Осколки, что не собрать
На третий день после похорон Анастасия достала старую коробку. Она стояла в чулане за мешком с ёлочными украшениями, присыпанная пылью, будто сама судьба аккуратно спрятала её туда на потом. На потом, когда боль уже не рвёт душу на части, а лишь тупо ноет под сердцем. Или же — когда становится невозможным дальше молчать, притворяться, будто ничего не изменилось. Как будто именно в этот вечер, в кухне, вычищенной до беззвучия, прошлое само постучалось в дверь и потребовало впустить его.
Иван сидел за столом, не двигаясь. Перед ним стояла кружка с остывшим чаем, он держал её обеими руками, словно в ней было что-то драгоценное. Он не смотрел на мать. Но когда она протянула коробку, взял. Тихо. Осторожно. Будто внутри лежало не бумага — осколки.
Внутри — десятки писем. Он сразу узнал почерк. Свой. Детский. Тот, что оставался на стенах и в школьных тетрадях. Письма себе в будущее. Когда-то ему было семь, потом девять, тринадцать — и каждый год он писал самому себе. Словно бумага могла сохранить то, что не выдерживало душа. Словно бумага была ближе, чем отец, которого вечно не было рядом. Будто она слышала. Понимала.
Он развернул первое письмо. Рисунок: он и отец на берегу Оки. Удочки. Солнце в углу. Косо, неумело, но по-детски честно. “Папа пообещал летом свозить меня на рыбалку. Жду не дождусь. Он сказал, если я перестану бояться темноты, мы точно поедем.” Внизу — кривое сердечко. Мольба, вплетённая в чернильную строчку.

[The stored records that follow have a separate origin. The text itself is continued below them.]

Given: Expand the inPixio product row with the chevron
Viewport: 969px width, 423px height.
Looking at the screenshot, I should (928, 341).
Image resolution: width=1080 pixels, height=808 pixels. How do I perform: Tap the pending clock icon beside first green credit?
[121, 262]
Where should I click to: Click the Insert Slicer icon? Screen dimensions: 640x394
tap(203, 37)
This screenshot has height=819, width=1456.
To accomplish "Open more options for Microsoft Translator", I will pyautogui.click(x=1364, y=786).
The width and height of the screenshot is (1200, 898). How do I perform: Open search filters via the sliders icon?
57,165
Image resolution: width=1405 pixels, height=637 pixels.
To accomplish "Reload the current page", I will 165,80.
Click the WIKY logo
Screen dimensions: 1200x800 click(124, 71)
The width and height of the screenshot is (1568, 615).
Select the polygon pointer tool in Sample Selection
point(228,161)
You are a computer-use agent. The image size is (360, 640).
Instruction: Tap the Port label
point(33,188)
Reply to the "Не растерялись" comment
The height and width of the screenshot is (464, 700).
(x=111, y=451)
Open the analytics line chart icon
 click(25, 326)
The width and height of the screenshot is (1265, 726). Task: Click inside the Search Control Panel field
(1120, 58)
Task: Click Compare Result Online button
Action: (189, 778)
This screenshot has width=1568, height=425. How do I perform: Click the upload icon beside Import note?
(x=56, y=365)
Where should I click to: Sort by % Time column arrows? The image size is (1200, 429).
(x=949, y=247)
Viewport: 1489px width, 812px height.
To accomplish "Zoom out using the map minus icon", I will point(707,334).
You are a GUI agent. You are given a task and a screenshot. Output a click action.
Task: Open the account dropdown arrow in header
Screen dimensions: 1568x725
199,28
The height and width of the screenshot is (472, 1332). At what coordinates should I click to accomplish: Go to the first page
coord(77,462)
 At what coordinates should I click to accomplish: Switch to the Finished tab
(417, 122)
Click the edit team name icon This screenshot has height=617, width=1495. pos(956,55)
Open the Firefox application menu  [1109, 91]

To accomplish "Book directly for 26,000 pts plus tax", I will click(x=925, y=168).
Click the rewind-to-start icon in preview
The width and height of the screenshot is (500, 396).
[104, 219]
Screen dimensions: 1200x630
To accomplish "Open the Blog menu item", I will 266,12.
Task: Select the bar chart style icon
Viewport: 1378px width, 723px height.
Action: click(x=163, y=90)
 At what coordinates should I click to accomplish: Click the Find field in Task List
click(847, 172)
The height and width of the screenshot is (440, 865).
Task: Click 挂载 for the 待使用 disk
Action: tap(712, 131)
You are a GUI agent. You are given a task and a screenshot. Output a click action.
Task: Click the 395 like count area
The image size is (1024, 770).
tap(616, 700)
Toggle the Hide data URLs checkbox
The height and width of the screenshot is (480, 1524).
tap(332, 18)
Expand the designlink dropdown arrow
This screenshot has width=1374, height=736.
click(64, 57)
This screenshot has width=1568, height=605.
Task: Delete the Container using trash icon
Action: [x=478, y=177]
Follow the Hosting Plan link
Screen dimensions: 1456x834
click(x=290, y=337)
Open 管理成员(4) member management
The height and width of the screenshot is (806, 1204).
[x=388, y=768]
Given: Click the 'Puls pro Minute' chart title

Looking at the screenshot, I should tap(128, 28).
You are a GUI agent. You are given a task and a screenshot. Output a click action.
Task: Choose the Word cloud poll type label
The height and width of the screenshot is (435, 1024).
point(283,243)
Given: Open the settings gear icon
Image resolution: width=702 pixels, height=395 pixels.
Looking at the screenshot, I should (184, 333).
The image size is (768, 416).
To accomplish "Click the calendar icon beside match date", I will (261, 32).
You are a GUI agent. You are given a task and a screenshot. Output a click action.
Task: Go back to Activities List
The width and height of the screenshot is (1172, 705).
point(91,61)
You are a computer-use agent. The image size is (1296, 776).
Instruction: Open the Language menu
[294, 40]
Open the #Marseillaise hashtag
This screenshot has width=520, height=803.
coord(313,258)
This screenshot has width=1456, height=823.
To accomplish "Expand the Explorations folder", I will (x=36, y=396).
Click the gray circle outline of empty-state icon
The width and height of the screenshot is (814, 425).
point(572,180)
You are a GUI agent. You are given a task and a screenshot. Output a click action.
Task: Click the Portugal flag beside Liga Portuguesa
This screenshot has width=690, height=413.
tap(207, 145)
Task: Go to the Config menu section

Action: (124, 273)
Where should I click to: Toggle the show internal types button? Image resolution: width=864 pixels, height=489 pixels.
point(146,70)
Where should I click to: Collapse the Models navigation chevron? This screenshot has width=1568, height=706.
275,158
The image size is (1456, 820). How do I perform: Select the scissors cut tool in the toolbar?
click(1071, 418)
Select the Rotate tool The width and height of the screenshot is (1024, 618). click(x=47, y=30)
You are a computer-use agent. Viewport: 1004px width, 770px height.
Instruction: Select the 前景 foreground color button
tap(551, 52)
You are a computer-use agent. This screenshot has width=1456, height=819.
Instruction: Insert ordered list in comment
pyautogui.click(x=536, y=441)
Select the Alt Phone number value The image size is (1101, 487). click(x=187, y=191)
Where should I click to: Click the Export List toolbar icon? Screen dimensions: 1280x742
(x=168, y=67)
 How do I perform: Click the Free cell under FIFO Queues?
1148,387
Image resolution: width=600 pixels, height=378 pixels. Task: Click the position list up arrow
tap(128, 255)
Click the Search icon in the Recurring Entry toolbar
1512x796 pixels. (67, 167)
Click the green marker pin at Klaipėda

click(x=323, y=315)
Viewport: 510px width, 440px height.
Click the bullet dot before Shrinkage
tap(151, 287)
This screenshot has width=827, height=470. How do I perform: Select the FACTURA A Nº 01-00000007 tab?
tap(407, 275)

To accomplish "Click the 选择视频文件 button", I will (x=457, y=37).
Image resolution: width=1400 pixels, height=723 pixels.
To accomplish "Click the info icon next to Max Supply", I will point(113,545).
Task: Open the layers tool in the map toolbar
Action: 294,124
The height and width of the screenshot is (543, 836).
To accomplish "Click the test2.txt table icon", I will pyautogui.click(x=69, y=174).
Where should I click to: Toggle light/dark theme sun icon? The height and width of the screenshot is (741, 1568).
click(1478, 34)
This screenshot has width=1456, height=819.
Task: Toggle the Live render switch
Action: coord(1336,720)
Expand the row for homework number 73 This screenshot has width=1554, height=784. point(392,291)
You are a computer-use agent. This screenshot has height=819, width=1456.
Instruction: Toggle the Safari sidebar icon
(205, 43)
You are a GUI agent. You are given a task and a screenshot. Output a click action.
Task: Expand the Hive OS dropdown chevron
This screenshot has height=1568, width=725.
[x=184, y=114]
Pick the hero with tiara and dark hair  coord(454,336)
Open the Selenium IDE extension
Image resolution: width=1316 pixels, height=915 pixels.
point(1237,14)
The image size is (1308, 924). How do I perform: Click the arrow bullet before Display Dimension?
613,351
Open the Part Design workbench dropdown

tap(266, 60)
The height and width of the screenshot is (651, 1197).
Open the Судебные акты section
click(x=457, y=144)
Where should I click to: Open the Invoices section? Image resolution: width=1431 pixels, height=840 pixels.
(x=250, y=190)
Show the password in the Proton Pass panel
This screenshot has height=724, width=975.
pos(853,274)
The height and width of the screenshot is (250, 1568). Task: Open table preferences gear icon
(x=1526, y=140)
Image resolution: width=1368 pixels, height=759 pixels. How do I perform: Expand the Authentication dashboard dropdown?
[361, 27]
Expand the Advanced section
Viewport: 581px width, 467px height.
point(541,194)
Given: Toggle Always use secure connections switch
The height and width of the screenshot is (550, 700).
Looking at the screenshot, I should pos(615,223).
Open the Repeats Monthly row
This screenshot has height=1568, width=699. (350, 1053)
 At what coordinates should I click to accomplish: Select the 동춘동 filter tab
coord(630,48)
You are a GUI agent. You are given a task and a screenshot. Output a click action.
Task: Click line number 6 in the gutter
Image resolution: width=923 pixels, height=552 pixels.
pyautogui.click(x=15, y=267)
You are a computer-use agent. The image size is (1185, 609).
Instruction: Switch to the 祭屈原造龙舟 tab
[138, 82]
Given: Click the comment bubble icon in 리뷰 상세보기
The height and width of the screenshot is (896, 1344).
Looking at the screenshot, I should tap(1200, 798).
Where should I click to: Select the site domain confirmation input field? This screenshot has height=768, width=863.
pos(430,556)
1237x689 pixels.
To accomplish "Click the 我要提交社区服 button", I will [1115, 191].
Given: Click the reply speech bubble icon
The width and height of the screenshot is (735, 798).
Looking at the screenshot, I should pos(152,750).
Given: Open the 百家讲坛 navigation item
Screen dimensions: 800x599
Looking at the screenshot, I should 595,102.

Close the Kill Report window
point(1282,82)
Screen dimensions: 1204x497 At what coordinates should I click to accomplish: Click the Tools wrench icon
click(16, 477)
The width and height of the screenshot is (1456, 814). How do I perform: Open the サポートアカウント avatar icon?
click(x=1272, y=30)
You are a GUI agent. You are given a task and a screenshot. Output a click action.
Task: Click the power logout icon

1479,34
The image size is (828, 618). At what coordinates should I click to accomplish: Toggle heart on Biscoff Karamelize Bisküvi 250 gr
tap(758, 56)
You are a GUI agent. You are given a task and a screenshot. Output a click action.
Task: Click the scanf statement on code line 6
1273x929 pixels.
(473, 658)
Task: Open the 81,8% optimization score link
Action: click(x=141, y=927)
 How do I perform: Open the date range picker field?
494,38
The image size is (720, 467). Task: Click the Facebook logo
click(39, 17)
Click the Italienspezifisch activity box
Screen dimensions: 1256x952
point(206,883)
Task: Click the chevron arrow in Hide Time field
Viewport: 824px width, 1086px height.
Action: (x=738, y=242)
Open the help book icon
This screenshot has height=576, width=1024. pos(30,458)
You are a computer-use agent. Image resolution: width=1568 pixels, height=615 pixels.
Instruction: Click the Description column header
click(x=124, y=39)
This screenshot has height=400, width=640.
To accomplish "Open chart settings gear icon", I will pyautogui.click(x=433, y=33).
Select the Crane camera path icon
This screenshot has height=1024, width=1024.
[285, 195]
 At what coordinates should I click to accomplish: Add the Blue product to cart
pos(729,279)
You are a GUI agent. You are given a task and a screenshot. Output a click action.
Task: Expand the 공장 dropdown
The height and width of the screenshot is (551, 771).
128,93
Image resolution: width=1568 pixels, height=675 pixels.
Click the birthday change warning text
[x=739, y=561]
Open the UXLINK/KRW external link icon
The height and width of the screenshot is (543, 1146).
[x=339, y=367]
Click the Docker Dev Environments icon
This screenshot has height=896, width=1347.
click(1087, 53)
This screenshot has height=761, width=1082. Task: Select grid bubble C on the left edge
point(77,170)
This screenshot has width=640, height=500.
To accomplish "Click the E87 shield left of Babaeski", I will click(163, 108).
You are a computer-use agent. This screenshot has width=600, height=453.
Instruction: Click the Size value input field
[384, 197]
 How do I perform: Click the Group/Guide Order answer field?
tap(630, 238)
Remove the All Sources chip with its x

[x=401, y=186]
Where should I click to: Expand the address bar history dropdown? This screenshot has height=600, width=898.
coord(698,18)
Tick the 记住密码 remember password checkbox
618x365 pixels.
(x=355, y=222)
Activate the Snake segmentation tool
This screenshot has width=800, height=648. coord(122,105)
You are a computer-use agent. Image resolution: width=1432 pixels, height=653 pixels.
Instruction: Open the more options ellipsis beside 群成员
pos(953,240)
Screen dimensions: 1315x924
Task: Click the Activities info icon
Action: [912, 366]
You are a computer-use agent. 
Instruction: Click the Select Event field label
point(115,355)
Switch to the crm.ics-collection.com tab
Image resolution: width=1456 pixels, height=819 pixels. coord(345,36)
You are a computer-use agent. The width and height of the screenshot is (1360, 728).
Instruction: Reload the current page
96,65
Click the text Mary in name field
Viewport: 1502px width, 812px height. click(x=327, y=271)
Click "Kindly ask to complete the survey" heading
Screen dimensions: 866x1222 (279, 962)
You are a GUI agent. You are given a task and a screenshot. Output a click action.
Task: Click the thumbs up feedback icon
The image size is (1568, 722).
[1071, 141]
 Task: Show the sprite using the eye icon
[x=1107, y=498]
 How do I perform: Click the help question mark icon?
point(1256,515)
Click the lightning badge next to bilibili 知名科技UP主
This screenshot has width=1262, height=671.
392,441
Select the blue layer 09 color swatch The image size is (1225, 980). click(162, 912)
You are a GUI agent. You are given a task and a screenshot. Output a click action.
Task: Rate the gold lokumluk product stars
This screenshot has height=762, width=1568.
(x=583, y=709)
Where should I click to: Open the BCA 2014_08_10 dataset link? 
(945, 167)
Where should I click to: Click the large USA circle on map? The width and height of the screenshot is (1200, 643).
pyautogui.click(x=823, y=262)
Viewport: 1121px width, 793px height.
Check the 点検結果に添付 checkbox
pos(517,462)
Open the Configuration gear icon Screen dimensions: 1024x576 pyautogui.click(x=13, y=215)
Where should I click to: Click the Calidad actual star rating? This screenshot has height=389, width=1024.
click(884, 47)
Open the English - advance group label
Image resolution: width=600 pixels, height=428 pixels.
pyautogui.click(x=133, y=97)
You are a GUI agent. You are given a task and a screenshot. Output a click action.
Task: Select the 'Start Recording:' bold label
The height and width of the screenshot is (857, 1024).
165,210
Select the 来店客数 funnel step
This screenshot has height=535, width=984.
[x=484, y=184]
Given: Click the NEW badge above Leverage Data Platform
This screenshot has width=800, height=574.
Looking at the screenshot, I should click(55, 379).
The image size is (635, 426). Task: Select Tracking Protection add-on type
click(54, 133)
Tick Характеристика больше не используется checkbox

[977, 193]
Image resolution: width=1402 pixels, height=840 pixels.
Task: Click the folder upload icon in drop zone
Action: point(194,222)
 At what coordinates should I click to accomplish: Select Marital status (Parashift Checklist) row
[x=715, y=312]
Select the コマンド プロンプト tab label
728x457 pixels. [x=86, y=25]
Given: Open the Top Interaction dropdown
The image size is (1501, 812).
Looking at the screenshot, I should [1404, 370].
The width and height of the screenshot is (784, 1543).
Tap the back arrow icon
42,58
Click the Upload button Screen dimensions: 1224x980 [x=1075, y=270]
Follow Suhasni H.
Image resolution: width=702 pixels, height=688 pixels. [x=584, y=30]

Иван медленно положил письмо на стол. Пальцы дрожали. Мать стояла у стены, прижавшись к ней, будто ища опоры. Не подходила, не говорила. Лишь смотрела, словно боялась разбить хрупкость этой минуты.
— Он тогда не приехал, — тихо сказал Иван. — Работа. Как всегда. А потом мы просто перестали спрашивать. Однажды стало ясно — ждать нечего.
Мать молчала. За окном моросил дождь, и тусклый свет фонаря делал комнату ещё более безжизненной. Всё здесь будто выцвело после его смерти — стены, воздух, даже запах книг на полке. Даже часы на стене били тише, словно боялись потревожить горе.
Следующее письмо было коротким: “Мне тринадцать. Я больше не пишу отцу. Бесполезно.” Иван читал медленно, вглядываясь в каждую букву, будто надеясь, что детская рука передумает. Но буквы стояли твёрдо. Чётко. Как нож. Это было не просто письмо. Это было мгновение, когда надежда умерла. Без крика. Просто угасла.
— Я ненавидел его, — прошептал он. — Понимаешь, мама? Не за то, что ушёл. А за то, что вроде был, но его никогда не было рядом. За пустые слова. За все эти “Папа задерживается”, которые ты повторяла, когда я уже знал — он не придёт. Не звякнет ключами, не окликнет. Никогда.
Мать опустилась на стул. В её руках был листок. Без конверта. Плотная бумага, загнутый угол. Почерк — взрослый, чужой, но до боли знакомый. Иван смотрел на неё, будто видел впервые.
— Он написал тебе. Перед смертью, — сказала она. Голос дрогнул.
Он взял письмо. Внутри — всего одна строка:
“Ты был моим страхом и моей надеждой. Прости, что не сумел быть рядом.”
Иван перечитал. И ещё раз. Словно с каждым прочтением смысл станет яснее. Но ясности не было. Лишь боль. И тишина. В ней звенели не слова, а пустота между ними.
Эта тишина не была пустой. Она жила. В ней дрожали не только обиды, но и всё, что они так и не сказали друг другу. Она была полной — упрямо, безжалостно. Прошлое не вернёшь. Но, может, можно нести его иначе.
Он сложил письма обратно. Аккуратно. Медленно. Будто укладывал не бумагу — себя. И последнее письмо положил сверху. Позднее. Но, может, не напрасное.
— Мама… — он взглянул на неё, в глаза, в прошлое. — Поедем на ту реку. Где он обещал. Возьмём удочки. Просто посидим. Не для него. Для нас.
Она кивнула. Медленно. Осторожно. Будто соглашалась не только на поездку. А на попытку. Пусть робкую. Но попытку быть рядом. Хоть раз — по-настоящему.
И в этот раз — без “пообещаю”. Только дорога. Только река. И, может, чуть-чуть тишины, в которой уже можно дышать.